Text provided =
— BEGIN —

This workshop provided us with many awesome tools adapted to large groups. You can discover them all directly onto the related website. Basically, the idea is to provide just enough structure : too little structure  leads to chaos and frustration, while too much structure kills creativity and fun.

Screen Shot 2017-07-09 at 18.00.28

 

KEYNOTE #4: “Scrum – The Good, the Bad and the Ugly” (Rini van Solingen)

2017-07-06 16.49.38Nice wrap up keynote about pros and cons of agility and scrum by Rini van Solingen, IT researcher, professor in global software engineering, IT management, Agile leadership, Scrum. His moto: Making the world of professionals a bit better day by day.

Scrum has and is still significantly changing the world of work. What started originally with a practical survival strategy for software development has emerged into a complete new way of structuring work, teams and even whole organizations. Despite the power of Scrum, there are also drawbacks and risks. He summarized his learnings into a list of 9 good’s, bad’s and ugly’s.

— END —

Records provided =
— BEGIN —

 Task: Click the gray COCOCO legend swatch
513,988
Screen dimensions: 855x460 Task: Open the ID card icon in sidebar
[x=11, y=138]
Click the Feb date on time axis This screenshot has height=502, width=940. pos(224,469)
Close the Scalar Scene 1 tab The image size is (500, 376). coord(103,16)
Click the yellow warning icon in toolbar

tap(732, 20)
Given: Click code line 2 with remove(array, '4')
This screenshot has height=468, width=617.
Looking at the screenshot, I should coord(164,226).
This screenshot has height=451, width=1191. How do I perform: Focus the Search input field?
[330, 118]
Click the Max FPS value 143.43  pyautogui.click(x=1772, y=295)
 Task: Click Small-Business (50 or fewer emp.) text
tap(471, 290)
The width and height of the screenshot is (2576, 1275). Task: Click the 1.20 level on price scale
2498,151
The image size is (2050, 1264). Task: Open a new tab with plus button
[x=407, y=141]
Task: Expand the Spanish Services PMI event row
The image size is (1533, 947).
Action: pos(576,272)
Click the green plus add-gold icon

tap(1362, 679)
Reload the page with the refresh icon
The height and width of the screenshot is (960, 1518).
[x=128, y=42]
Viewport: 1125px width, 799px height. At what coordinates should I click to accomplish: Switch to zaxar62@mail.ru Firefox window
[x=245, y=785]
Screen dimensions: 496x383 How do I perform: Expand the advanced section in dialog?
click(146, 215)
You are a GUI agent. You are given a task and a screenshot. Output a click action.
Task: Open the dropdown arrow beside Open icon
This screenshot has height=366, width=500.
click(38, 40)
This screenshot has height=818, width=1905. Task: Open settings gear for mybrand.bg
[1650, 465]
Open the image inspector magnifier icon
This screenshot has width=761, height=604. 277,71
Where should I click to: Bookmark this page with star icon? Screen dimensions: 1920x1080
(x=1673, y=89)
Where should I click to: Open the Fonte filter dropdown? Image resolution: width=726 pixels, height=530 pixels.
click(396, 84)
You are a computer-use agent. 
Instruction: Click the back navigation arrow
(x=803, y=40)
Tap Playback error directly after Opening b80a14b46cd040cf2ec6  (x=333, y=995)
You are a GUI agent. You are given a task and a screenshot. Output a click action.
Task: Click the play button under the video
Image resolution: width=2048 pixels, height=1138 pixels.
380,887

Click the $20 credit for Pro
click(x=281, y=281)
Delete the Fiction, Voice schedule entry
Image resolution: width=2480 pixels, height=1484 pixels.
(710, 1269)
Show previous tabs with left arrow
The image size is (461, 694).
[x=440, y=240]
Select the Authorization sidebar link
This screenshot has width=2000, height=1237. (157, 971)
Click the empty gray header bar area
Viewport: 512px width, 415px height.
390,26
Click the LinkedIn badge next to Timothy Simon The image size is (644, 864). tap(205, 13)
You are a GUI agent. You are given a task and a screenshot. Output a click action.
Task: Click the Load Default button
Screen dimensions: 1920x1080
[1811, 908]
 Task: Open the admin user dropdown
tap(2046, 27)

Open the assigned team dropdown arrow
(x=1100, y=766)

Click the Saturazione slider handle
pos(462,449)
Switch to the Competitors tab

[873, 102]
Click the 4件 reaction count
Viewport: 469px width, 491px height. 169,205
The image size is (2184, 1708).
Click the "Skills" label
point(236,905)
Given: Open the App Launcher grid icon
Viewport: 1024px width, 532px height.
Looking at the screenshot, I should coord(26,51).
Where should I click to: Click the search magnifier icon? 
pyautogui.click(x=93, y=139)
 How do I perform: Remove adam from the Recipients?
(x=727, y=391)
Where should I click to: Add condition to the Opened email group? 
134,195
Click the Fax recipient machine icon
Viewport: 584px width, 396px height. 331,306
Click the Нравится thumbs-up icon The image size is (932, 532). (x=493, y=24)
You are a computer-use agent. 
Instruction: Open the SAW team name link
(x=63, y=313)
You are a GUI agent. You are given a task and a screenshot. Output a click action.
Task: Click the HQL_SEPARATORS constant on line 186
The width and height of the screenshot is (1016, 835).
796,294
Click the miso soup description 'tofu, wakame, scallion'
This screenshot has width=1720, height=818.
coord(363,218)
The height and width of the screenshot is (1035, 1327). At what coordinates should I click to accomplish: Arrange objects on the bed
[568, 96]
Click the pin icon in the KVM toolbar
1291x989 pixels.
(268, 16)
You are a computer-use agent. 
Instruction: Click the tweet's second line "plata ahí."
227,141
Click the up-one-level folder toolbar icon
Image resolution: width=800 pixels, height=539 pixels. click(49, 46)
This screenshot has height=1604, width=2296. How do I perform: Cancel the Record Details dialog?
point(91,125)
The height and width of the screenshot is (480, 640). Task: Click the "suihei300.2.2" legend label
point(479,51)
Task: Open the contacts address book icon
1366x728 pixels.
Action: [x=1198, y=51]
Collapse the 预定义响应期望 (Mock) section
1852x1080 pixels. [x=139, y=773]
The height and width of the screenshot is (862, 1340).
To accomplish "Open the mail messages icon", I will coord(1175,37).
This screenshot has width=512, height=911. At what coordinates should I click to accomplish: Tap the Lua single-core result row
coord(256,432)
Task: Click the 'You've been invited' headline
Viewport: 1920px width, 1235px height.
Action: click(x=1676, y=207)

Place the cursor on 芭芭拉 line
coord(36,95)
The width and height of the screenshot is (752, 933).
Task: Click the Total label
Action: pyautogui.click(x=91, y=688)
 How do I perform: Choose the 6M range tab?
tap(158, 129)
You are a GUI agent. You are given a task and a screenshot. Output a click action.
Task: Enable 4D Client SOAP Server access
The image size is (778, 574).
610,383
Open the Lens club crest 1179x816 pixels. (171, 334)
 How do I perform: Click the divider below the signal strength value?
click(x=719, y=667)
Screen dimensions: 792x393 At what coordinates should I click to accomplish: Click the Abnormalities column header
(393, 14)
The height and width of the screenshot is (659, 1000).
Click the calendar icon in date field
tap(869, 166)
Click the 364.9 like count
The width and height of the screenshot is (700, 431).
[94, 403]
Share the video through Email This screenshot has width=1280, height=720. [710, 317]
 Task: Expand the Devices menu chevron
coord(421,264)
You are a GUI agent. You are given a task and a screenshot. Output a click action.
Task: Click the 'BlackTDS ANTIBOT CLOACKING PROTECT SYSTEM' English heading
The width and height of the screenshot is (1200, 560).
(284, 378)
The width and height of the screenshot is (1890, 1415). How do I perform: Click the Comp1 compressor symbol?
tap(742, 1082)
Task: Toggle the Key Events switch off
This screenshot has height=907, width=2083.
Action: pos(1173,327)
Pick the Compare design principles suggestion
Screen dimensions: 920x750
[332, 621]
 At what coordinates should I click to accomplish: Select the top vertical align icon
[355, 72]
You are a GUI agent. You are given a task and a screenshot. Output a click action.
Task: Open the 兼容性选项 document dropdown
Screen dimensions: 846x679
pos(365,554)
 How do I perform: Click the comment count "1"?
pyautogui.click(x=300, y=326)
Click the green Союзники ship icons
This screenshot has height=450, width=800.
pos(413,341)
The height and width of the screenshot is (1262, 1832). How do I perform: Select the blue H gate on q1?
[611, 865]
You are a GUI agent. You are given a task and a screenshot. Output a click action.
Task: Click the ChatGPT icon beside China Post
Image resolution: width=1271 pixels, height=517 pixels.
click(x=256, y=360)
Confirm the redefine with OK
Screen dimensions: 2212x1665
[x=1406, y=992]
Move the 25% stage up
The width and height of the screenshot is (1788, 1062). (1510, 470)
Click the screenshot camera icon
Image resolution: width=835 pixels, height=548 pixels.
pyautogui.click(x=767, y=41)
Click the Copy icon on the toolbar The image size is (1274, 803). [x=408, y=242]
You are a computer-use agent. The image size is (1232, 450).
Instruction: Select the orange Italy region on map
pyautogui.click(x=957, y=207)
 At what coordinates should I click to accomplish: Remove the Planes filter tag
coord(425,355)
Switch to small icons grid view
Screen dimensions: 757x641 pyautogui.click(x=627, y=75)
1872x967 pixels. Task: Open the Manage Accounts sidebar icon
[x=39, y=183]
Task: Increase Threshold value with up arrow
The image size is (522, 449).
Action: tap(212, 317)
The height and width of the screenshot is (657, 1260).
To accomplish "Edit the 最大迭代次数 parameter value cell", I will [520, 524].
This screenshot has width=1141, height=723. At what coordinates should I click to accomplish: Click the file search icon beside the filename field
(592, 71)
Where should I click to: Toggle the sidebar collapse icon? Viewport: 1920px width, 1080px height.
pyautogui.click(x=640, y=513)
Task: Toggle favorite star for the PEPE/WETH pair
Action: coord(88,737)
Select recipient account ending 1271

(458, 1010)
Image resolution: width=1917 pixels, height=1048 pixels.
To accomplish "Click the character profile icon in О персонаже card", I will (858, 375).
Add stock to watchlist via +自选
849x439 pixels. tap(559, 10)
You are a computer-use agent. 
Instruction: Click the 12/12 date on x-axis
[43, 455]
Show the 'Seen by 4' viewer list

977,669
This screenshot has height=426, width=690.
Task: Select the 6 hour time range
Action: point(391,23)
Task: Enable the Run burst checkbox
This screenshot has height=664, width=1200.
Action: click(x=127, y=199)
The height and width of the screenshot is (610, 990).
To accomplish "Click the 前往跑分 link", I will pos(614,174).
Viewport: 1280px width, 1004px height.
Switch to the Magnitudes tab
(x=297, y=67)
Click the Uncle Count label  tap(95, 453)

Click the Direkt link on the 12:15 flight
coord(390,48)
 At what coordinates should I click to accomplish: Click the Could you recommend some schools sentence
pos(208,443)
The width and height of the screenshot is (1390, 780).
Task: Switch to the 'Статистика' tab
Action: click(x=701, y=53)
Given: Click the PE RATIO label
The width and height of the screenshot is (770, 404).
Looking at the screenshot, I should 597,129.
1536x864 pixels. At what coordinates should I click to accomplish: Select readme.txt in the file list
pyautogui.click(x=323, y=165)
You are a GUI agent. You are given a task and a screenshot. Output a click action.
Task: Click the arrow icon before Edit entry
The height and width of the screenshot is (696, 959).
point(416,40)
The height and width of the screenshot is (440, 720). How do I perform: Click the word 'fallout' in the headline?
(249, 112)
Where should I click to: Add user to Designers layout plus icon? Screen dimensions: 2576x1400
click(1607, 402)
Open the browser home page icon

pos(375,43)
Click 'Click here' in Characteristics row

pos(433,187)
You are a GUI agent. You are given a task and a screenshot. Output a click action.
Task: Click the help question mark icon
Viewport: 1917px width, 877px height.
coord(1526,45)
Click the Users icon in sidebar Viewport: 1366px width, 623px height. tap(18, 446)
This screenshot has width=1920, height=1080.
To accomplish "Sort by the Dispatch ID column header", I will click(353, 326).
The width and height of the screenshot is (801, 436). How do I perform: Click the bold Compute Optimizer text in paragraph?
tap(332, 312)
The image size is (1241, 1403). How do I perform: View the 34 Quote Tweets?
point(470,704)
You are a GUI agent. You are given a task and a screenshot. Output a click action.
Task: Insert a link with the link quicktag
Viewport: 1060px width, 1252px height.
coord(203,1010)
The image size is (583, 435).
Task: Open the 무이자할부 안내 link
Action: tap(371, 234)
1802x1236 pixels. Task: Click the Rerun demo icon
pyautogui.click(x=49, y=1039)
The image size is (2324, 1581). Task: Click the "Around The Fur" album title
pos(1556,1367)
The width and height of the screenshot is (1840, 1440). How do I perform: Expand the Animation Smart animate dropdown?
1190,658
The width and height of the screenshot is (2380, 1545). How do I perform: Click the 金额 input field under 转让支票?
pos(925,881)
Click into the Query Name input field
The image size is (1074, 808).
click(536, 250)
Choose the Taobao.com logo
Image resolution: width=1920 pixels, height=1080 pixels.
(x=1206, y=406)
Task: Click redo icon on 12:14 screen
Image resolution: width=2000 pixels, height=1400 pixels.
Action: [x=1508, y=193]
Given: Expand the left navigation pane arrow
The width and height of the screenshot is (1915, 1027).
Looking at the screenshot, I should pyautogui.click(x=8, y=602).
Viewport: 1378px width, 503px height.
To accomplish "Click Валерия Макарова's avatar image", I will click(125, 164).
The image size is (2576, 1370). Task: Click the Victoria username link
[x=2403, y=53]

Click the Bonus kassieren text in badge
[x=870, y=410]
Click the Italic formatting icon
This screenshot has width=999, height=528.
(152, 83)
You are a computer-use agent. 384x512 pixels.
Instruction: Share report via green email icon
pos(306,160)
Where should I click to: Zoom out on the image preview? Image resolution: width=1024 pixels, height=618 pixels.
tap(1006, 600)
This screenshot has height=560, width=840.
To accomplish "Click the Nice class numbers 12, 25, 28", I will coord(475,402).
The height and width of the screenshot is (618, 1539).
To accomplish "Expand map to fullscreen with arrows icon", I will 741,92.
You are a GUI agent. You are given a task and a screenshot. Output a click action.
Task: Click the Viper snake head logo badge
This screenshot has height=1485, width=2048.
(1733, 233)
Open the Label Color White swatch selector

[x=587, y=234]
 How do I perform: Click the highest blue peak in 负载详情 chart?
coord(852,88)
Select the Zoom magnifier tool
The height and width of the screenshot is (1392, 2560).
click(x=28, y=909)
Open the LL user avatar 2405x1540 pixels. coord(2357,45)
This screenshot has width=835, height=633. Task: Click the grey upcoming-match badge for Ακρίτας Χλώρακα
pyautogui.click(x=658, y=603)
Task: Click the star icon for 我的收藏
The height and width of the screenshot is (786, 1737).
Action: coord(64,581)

— END —

Work to complete =
a. In the Scrum keynote passage, put this sentence into Spanish: "Despite the power of Scrum, there are also drawbacks and risks."
b. Reproduce the Scrum keynote passage between "2017-07-06 16.49.38Nice wrap" and "day by day.", inclusive, swapping "researcher" for "scientist".

Answers by task =
a. A pesar del poder de Scrum, también hay inconvenientes y riesgos.

b.
2017-07-06 16.49.38Nice wrap up keynote about pros and cons of agility and scrum by Rini van Solingen, IT scientist, professor in global software engineering, IT management, Agile leadership, Scrum. His moto: Making the world of professionals a bit better day by day.